Saved entries:
□ □ □ □ □ □ □
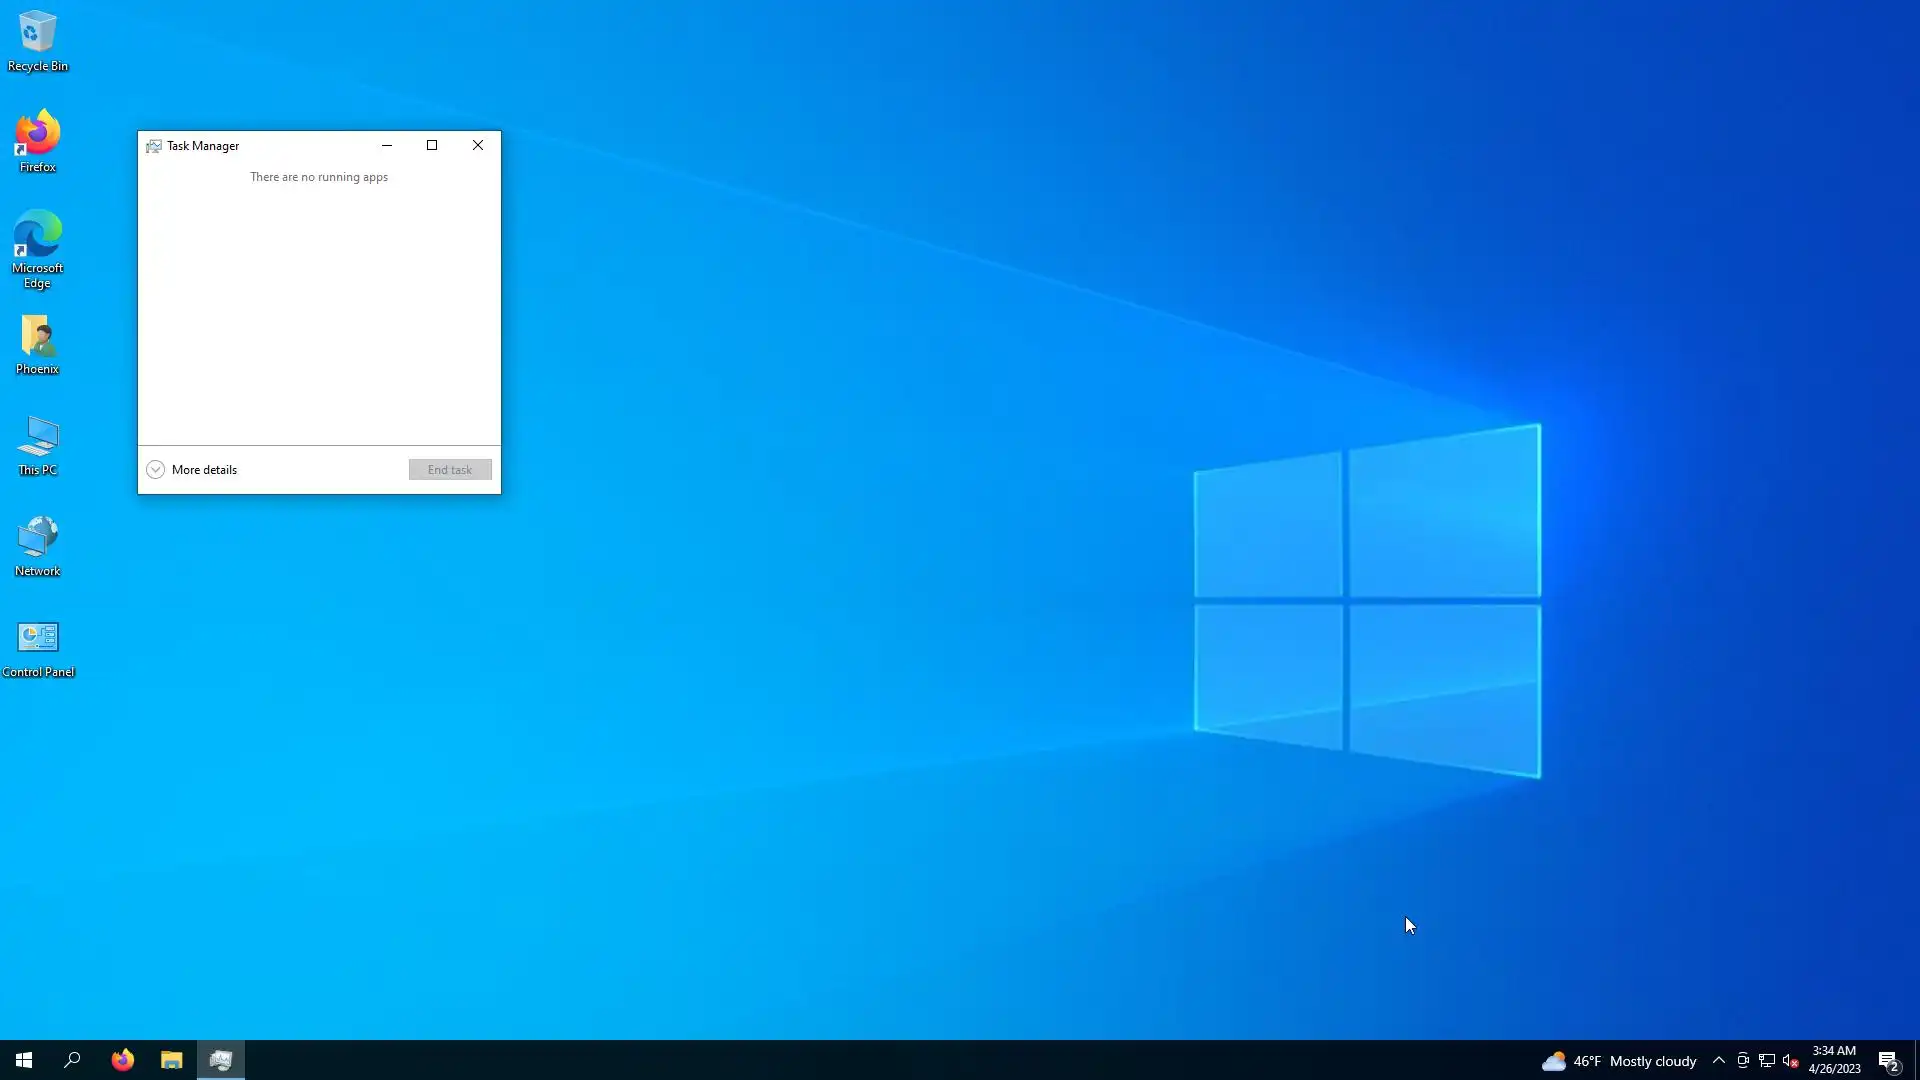Select the This PC desktop icon
This screenshot has height=1080, width=1920.
click(x=37, y=445)
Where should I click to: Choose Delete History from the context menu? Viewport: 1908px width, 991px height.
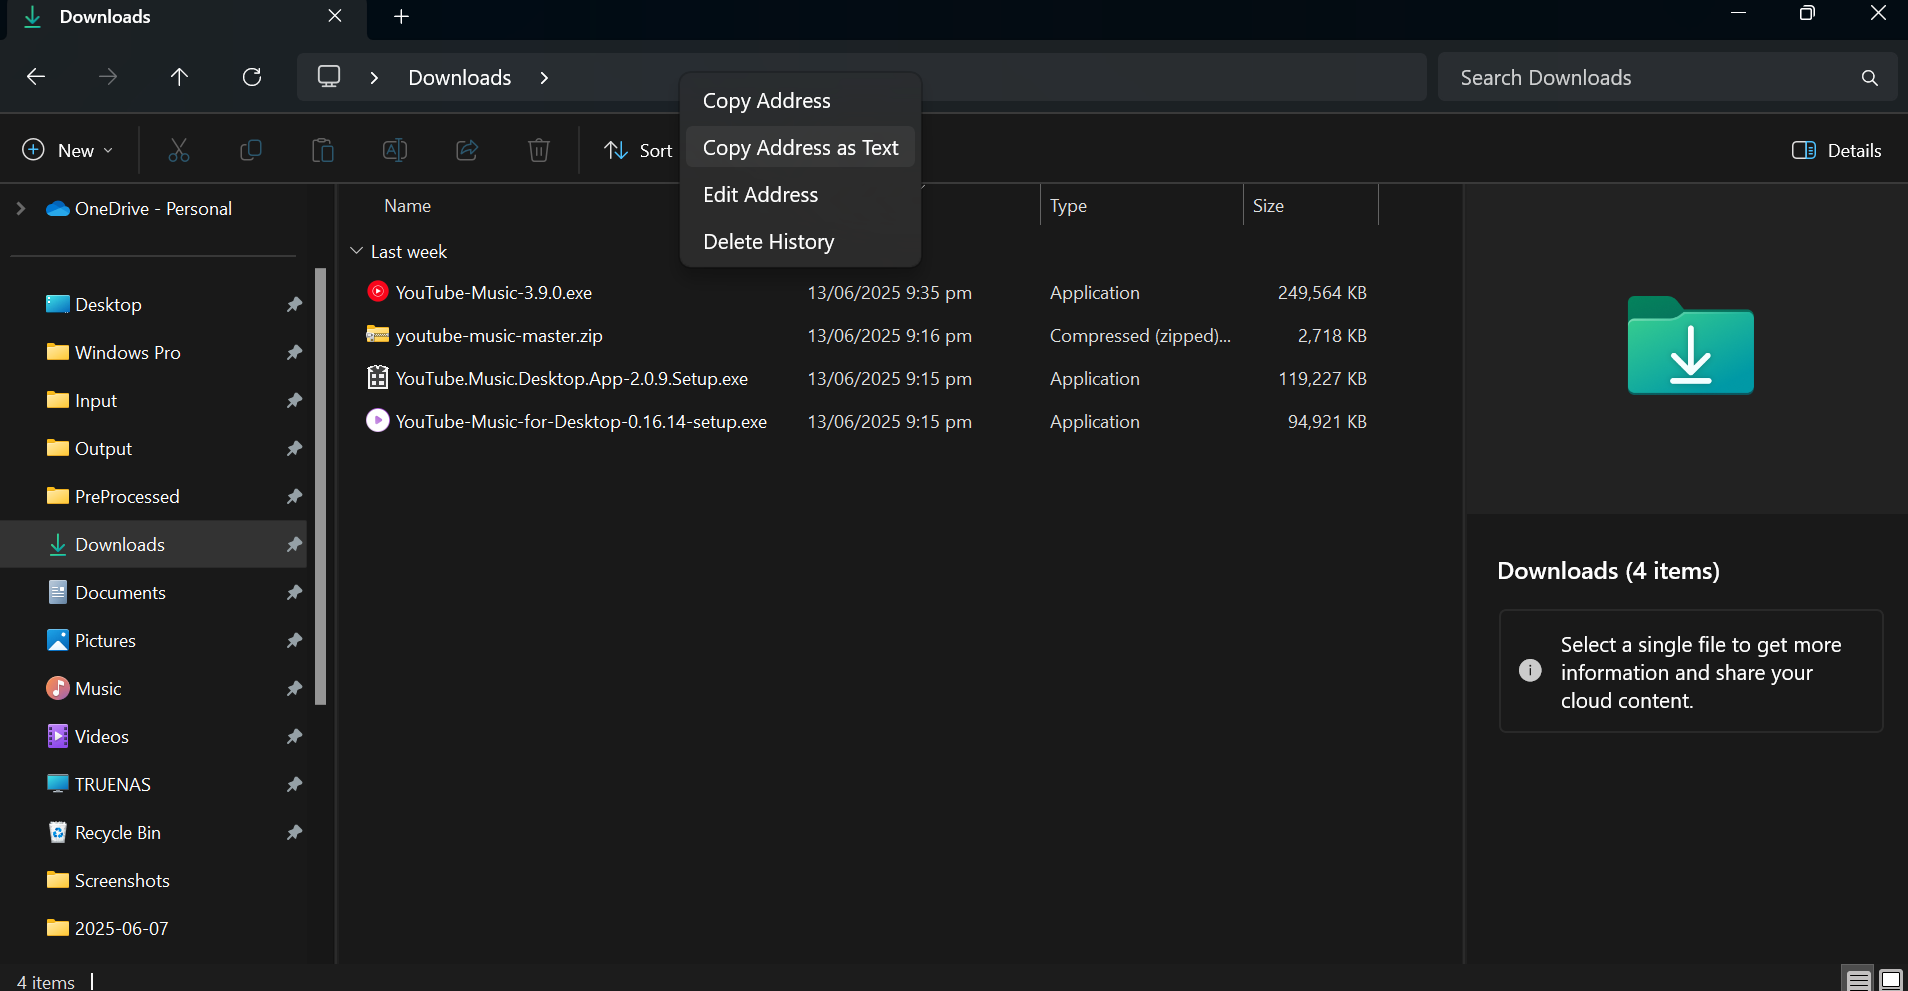point(768,241)
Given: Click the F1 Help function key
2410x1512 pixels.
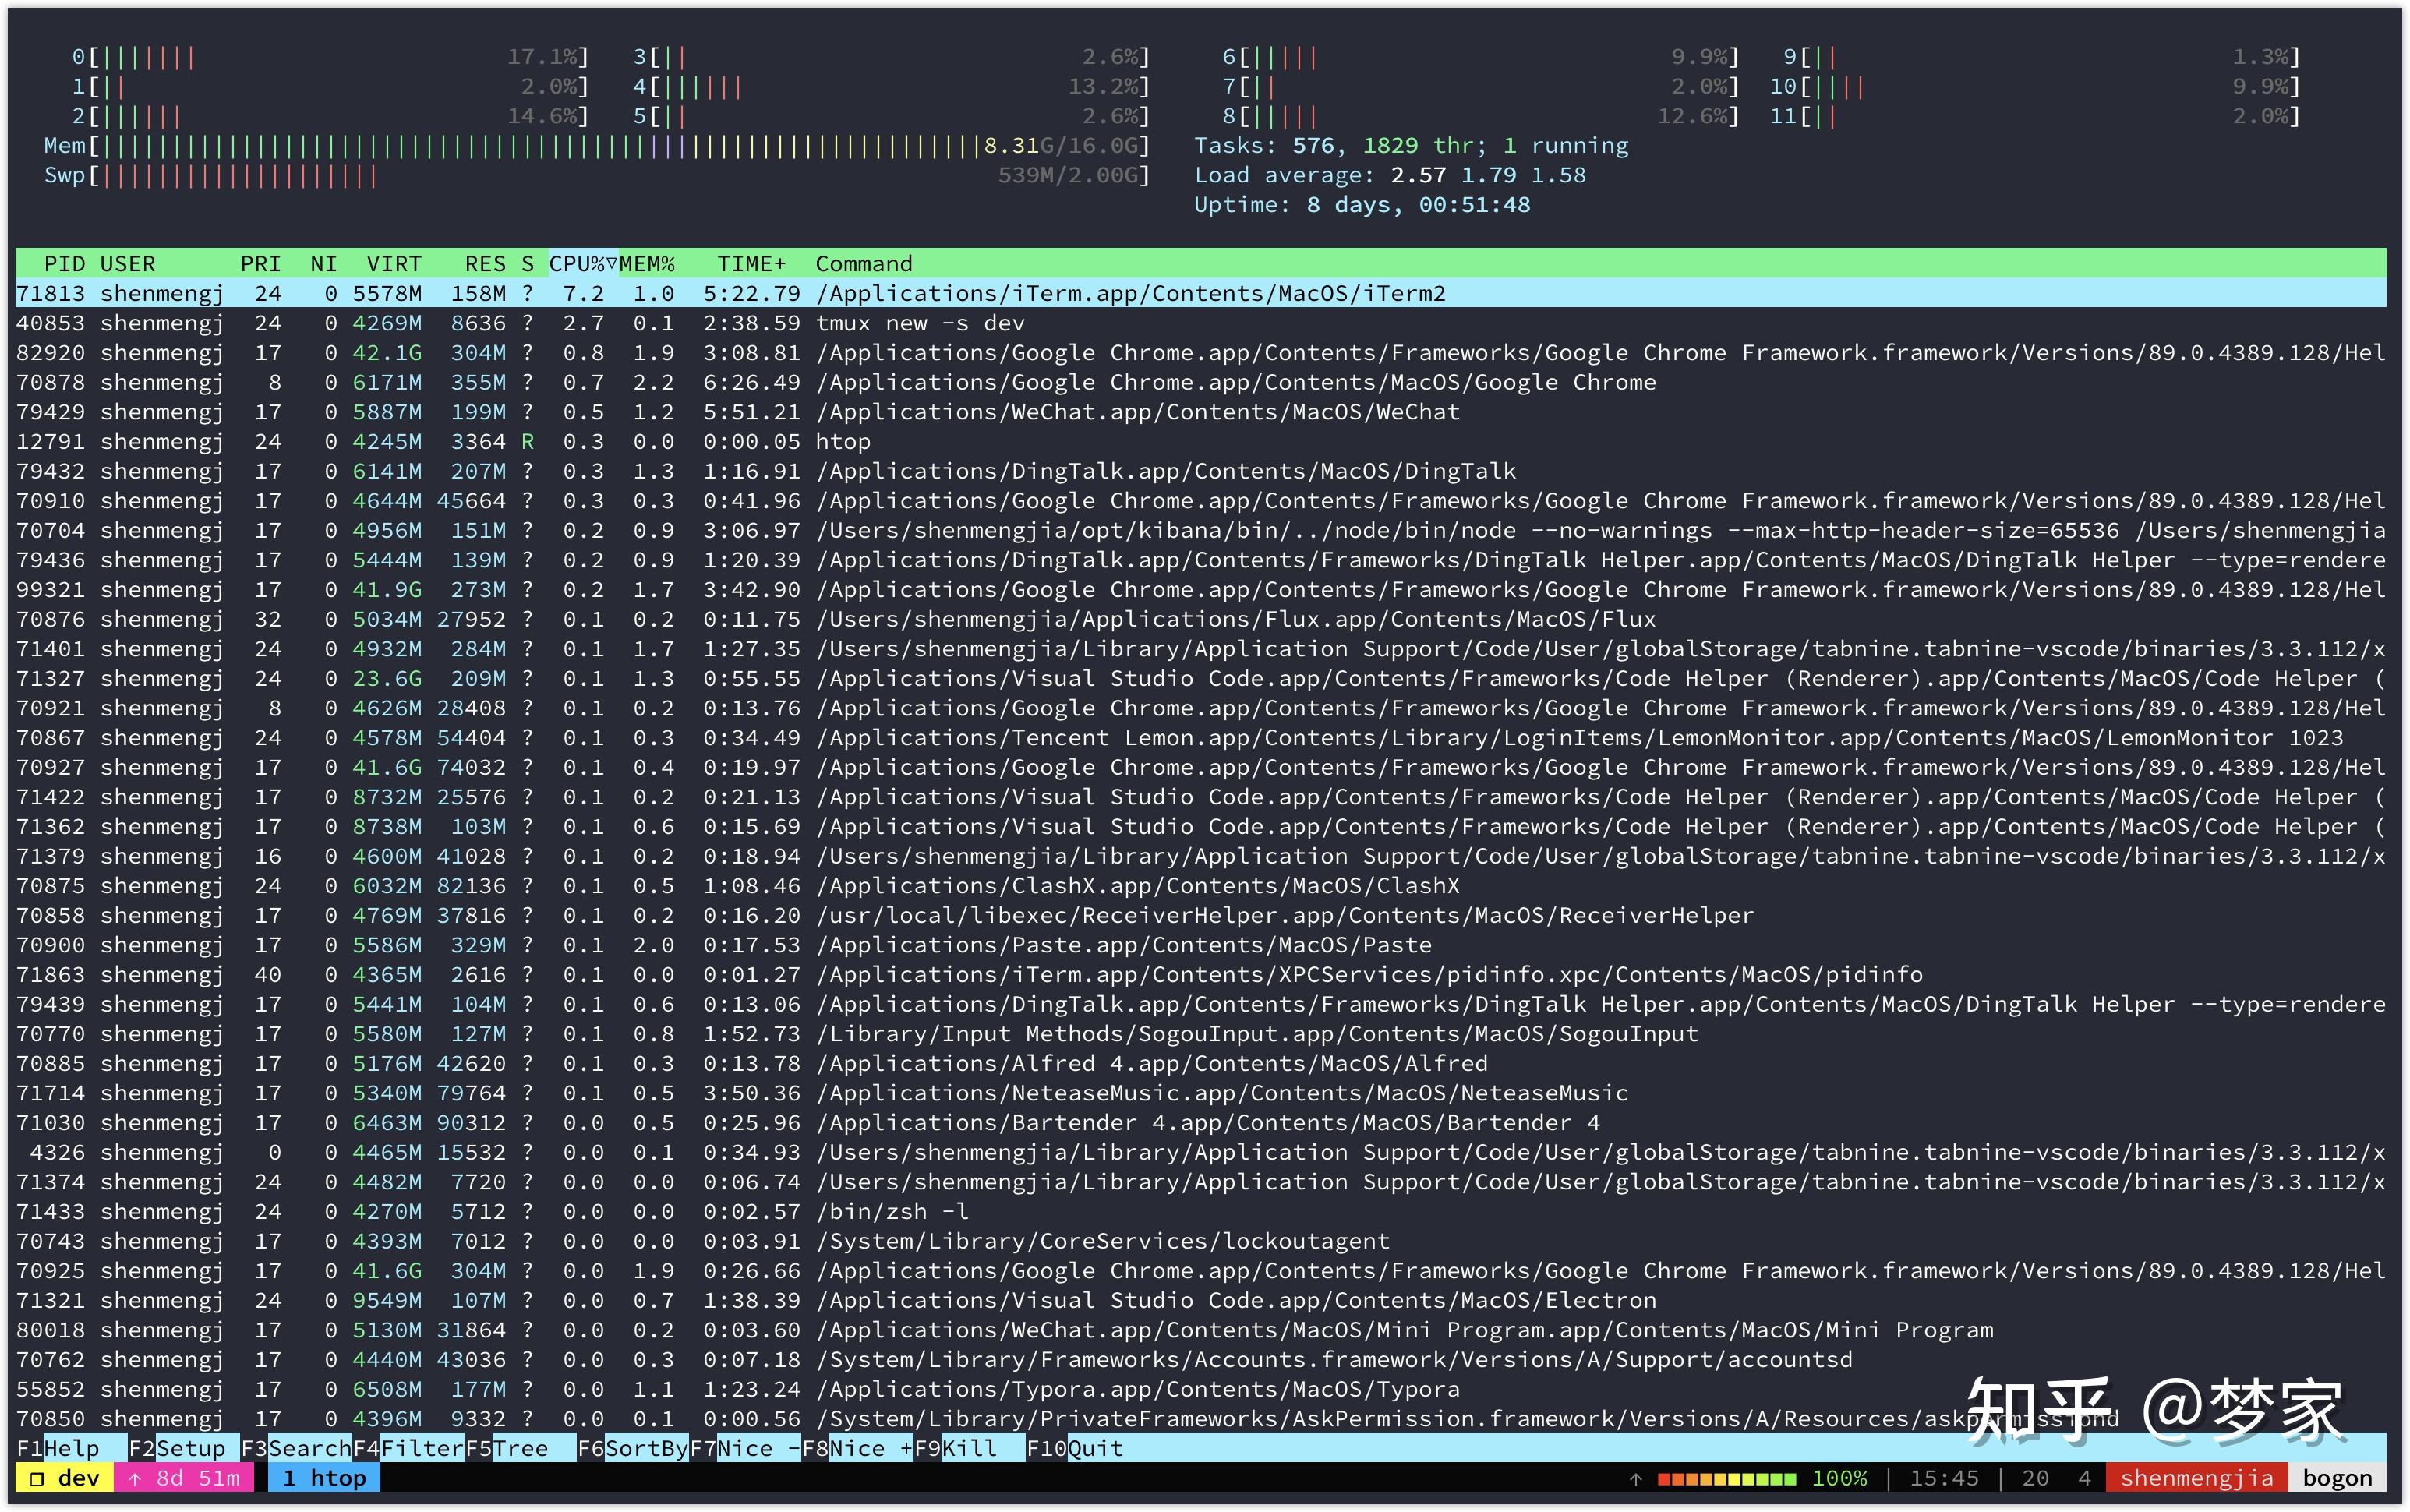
□ □ □ □ □ □ □
### Exercise description
With the pictures excluded, the line containing "Where should I" and every line after it through the end of the data above are to be transcribed exactly, and nothing more.

### Task output
Where should I click to: Choose Delete History from the context menu? Viewport: 1908px width, 991px height.
point(768,241)
Given: Click the F1 Help function key
2410x1512 pixels.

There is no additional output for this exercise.